Task >>
Rewrite the records below with every occurrence of "computer-use agent" replaced by "desktop automation agent", keeping everything else unchanged.

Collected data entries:
·····

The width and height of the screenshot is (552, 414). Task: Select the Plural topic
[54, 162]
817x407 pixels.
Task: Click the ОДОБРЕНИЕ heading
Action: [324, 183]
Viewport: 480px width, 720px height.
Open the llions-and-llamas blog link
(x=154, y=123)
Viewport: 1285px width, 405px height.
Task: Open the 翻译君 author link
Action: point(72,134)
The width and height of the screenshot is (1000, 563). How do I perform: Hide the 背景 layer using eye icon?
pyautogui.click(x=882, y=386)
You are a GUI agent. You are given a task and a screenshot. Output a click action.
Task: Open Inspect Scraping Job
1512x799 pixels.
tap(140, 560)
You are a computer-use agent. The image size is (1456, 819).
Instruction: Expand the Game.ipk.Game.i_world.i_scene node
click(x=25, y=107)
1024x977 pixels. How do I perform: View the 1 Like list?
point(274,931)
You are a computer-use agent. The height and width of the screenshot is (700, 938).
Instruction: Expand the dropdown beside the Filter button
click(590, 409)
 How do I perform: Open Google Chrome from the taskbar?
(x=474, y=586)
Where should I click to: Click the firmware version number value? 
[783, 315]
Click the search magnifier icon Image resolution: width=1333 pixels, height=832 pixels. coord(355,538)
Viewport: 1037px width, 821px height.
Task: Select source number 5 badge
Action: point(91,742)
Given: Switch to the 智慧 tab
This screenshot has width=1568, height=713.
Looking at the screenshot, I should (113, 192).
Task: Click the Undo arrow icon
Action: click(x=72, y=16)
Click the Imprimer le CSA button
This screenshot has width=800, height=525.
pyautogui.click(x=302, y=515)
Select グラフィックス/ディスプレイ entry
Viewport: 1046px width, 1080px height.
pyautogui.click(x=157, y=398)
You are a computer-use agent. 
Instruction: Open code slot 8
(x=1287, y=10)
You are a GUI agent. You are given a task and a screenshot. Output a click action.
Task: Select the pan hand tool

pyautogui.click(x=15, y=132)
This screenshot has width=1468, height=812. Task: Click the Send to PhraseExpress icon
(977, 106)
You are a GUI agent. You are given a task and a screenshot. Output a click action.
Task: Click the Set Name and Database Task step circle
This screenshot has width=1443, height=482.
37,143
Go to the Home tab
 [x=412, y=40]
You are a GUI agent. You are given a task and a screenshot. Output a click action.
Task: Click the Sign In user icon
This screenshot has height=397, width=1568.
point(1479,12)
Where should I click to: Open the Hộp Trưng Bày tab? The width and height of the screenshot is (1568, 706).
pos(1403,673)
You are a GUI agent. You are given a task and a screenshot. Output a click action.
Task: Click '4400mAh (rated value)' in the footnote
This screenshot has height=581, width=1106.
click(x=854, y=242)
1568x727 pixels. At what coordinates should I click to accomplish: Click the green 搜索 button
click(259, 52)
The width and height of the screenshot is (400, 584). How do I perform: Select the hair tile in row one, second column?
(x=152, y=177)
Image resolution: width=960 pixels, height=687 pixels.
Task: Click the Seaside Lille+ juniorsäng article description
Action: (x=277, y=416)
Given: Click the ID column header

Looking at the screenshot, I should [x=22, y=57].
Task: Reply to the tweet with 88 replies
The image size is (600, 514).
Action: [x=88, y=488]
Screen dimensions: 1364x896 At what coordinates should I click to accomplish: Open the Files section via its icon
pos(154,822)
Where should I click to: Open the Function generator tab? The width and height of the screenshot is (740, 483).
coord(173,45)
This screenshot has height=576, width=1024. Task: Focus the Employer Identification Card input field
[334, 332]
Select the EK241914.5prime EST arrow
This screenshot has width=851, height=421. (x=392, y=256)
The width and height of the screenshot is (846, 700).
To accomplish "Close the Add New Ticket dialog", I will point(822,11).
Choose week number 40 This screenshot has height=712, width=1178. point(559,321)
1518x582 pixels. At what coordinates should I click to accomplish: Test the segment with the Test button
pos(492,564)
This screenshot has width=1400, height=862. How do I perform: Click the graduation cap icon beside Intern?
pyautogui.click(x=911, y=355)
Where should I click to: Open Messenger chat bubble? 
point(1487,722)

·····

Complete output >>
The width and height of the screenshot is (552, 414). Task: Select the Plural topic
[54, 162]
817x407 pixels.
Task: Click the ОДОБРЕНИЕ heading
Action: [324, 183]
Viewport: 480px width, 720px height.
Open the llions-and-llamas blog link
(x=154, y=123)
Viewport: 1285px width, 405px height.
Task: Open the 翻译君 author link
Action: point(72,134)
The width and height of the screenshot is (1000, 563). How do I perform: Hide the 背景 layer using eye icon?
pyautogui.click(x=882, y=386)
You are a GUI agent. You are given a task and a screenshot. Output a click action.
Task: Open Inspect Scraping Job
1512x799 pixels.
tap(140, 560)
You are a desktop automation agent. The image size is (1456, 819).
Instruction: Expand the Game.ipk.Game.i_world.i_scene node
click(x=25, y=107)
1024x977 pixels. How do I perform: View the 1 Like list?
point(274,931)
You are a desktop automation agent. The height and width of the screenshot is (700, 938).
Instruction: Expand the dropdown beside the Filter button
click(590, 409)
 How do I perform: Open Google Chrome from the taskbar?
(x=474, y=586)
Where should I click to: Click the firmware version number value? 
[783, 315]
Click the search magnifier icon Image resolution: width=1333 pixels, height=832 pixels. coord(355,538)
Viewport: 1037px width, 821px height.
Task: Select source number 5 badge
Action: point(91,742)
Given: Switch to the 智慧 tab
This screenshot has width=1568, height=713.
Looking at the screenshot, I should (113, 192).
Task: Click the Undo arrow icon
Action: click(x=72, y=16)
Click the Imprimer le CSA button
This screenshot has width=800, height=525.
pyautogui.click(x=302, y=515)
Select グラフィックス/ディスプレイ entry
Viewport: 1046px width, 1080px height.
pyautogui.click(x=157, y=398)
You are a desktop automation agent. 
Instruction: Open code slot 8
(x=1287, y=10)
You are a GUI agent. You are given a task and a screenshot. Output a click action.
Task: Select the pan hand tool

pyautogui.click(x=15, y=132)
This screenshot has width=1468, height=812. Task: Click the Send to PhraseExpress icon
(977, 106)
You are a GUI agent. You are given a task and a screenshot. Output a click action.
Task: Click the Set Name and Database Task step circle
This screenshot has width=1443, height=482.
37,143
Go to the Home tab
 [x=412, y=40]
You are a GUI agent. You are given a task and a screenshot. Output a click action.
Task: Click the Sign In user icon
This screenshot has height=397, width=1568.
point(1479,12)
Where should I click to: Open the Hộp Trưng Bày tab? The width and height of the screenshot is (1568, 706).
pos(1403,673)
You are a GUI agent. You are given a task and a screenshot. Output a click action.
Task: Click '4400mAh (rated value)' in the footnote
This screenshot has height=581, width=1106.
click(x=854, y=242)
1568x727 pixels. At what coordinates should I click to accomplish: Click the green 搜索 button
click(259, 52)
The width and height of the screenshot is (400, 584). How do I perform: Select the hair tile in row one, second column?
(x=152, y=177)
Image resolution: width=960 pixels, height=687 pixels.
Task: Click the Seaside Lille+ juniorsäng article description
Action: (x=277, y=416)
Given: Click the ID column header

Looking at the screenshot, I should [x=22, y=57].
Task: Reply to the tweet with 88 replies
The image size is (600, 514).
Action: [x=88, y=488]
Screen dimensions: 1364x896 At what coordinates should I click to accomplish: Open the Files section via its icon
pos(154,822)
Where should I click to: Open the Function generator tab? The width and height of the screenshot is (740, 483).
coord(173,45)
This screenshot has height=576, width=1024. Task: Focus the Employer Identification Card input field
[334, 332]
Select the EK241914.5prime EST arrow
This screenshot has width=851, height=421. (x=392, y=256)
The width and height of the screenshot is (846, 700).
To accomplish "Close the Add New Ticket dialog", I will point(822,11).
Choose week number 40 This screenshot has height=712, width=1178. point(559,321)
1518x582 pixels. At what coordinates should I click to accomplish: Test the segment with the Test button
pos(492,564)
This screenshot has width=1400, height=862. How do I perform: Click the graduation cap icon beside Intern?
pyautogui.click(x=911, y=355)
Where should I click to: Open Messenger chat bubble? 
point(1487,722)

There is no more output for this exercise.